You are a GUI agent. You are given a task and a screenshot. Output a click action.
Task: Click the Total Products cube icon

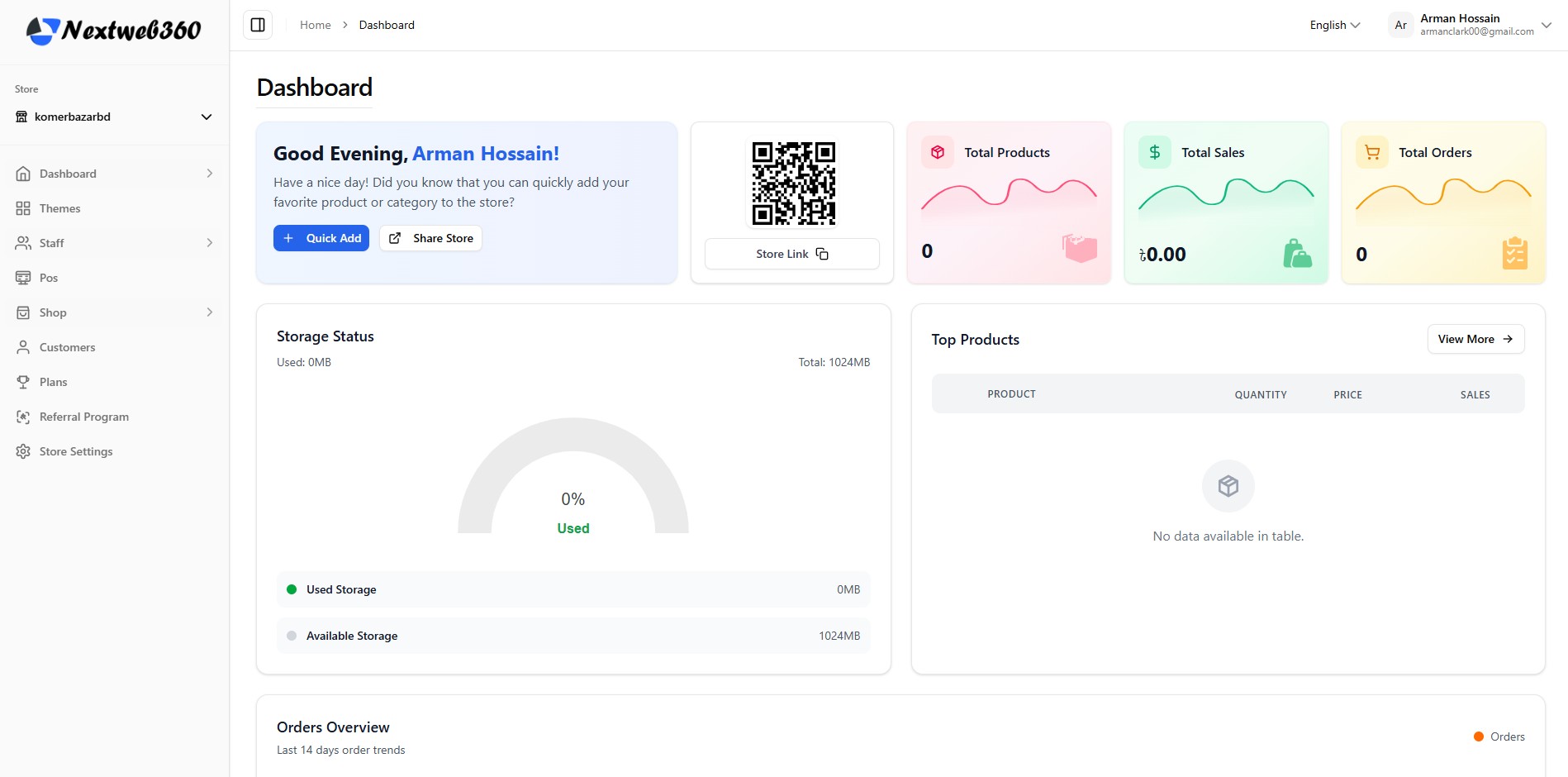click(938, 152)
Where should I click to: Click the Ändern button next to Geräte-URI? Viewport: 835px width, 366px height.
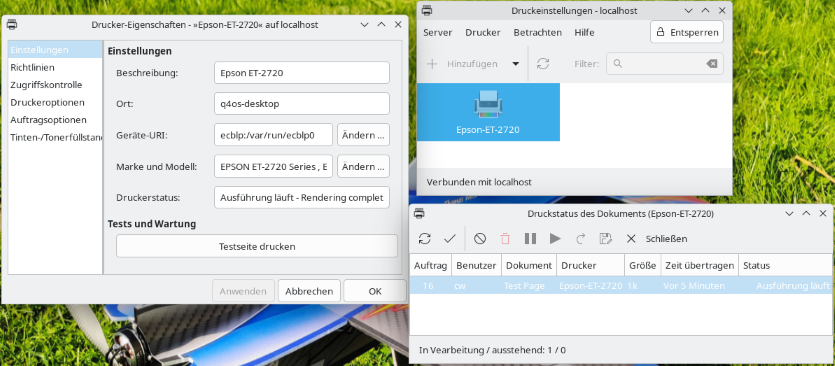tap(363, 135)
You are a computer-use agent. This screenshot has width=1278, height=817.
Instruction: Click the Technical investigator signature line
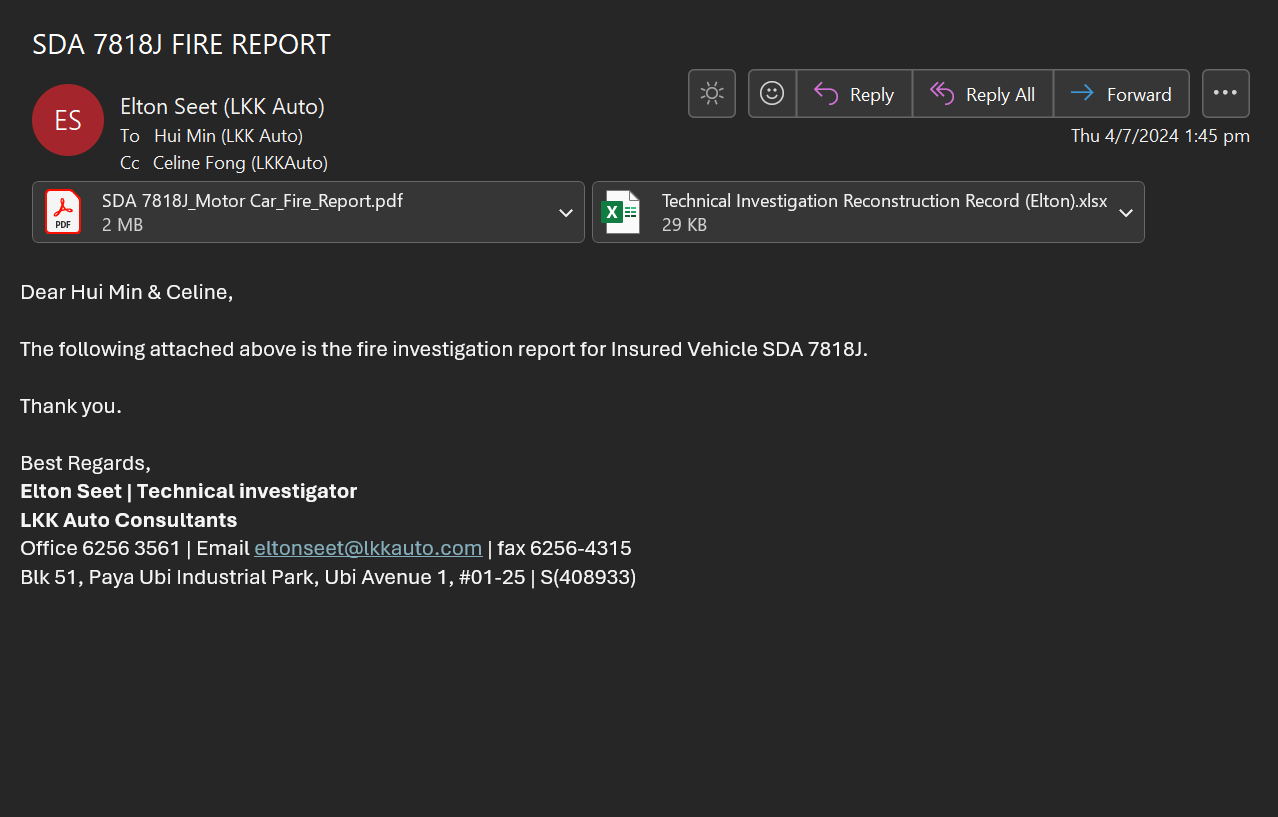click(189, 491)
■ ■ ■ ■ ■
Search the data for the string "screenshot". List each line that has it.

You are a GUI agent. You are given a task and a screenshot. Output a click action.
You are a computer-use agent. This screenshot has width=1278, height=817.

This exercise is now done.